Both Professors Stormer and Pinczuk have won the American Physical
Society's prestigious Oliver E. Buckley Prize in Condensed Matter Physics,
Stormer in 1984 and Pinczuk in 1994.
Professor Pinczuk, who is from Buenos Aires, earned a Ph.D. in physics
from the University of Pennsylvania in 1969. After several research and teaching
positions in Buenos Aires, he took visiting scientist positions at the Max-Planck-
Institut in Stuttgart and then at IBM's Thomas J. Watson Research Center in
Yorktown Heights, N.Y., before joining the technical staff at AT&T Bell Labs. He
is a fellow of the American Physical Society and is the recipient of an honorary
doctorate from the Universidad Autonoma of Madrid.

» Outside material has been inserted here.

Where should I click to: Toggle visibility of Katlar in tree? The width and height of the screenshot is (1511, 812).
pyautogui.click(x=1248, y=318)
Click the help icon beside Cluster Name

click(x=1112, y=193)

Professor Stormer, a native of Frankfurt, earned a Ph.D. in physics from
the University of Stuttgart in 1977, having conducted his thesis research at the
Max-Planck-Institut's High Field Magnet Laboratory in Grenoble, France. He
joined AT&T Bell Laboratories in Murray Hill, N.J., in 1978 and was appointed
director of the Physical Research Laboratory there in 1992. He is a fellow of the
American Physical Society and of the American Academy of Arts and Sciences.
He will be awarded the Franklin Institute Medal in Physics with Dr. Tsui and
Robert Laughlin of Stanford on April 30 in Philadelphia.
Lucent Technologies, headquartered in Murray Hill, N.J., designs, builds
and delivers a wide range of public and private networks, communications
systems and software, data networking systems, business telephone systems and
microelectronics components. Bell Labs is the research and development arm of
the company. For more information on Lucent Technologies, visit the company's
web site at http://www.lucent.com.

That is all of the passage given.